Update the records from the line with "is (2461, 1447)." up to and including the line with "(un)check Have g++follow", replacing "particular" with "specific" and leaving everything else unchanged. Return only those lines.

+++ Items

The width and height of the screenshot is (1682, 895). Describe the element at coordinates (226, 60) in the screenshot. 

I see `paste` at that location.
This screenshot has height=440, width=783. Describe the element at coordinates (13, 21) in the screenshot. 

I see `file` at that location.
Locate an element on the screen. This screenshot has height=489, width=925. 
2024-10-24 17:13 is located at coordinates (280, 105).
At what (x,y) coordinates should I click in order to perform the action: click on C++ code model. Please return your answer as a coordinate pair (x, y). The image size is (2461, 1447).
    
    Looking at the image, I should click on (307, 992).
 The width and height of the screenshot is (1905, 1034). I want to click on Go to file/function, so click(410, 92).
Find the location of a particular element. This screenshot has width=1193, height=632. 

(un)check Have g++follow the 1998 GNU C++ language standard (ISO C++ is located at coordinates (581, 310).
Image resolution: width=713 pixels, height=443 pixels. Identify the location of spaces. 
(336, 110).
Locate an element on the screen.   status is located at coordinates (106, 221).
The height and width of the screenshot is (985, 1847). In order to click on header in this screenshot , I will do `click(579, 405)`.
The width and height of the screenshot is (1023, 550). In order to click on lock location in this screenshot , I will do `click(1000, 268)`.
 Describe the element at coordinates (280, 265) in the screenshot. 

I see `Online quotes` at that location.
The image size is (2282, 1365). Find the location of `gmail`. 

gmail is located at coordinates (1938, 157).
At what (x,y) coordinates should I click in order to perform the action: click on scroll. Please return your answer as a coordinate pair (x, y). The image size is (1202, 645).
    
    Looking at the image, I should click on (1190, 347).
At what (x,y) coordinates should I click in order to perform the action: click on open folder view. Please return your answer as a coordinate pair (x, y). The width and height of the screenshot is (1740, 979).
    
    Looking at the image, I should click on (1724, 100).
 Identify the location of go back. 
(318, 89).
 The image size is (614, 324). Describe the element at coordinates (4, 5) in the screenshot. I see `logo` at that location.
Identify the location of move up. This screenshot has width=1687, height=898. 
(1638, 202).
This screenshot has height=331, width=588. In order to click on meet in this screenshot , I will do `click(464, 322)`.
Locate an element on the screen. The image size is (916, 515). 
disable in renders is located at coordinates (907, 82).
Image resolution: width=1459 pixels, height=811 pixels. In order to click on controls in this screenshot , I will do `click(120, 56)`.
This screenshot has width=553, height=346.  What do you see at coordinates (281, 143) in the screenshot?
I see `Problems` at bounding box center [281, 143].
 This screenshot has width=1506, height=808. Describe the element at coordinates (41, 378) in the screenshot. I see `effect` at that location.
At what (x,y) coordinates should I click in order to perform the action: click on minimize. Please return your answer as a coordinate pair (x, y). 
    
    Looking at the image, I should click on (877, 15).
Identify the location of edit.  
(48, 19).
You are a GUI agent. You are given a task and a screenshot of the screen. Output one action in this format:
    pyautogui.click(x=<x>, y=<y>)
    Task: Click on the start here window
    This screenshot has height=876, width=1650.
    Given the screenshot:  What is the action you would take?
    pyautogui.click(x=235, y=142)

++++++

■ **Task response**
At what (x,y) coordinates should I click in order to perform the action: click on C++ code model. Please return your answer as a coordinate pair (x, y). The image size is (2461, 1447).
    
    Looking at the image, I should click on (307, 992).
 The width and height of the screenshot is (1905, 1034). I want to click on Go to file/function, so click(410, 92).
Find the location of a specific element. This screenshot has width=1193, height=632. 

(un)check Have g++follow the 1998 GNU C++ language standard (ISO C++ is located at coordinates (581, 310).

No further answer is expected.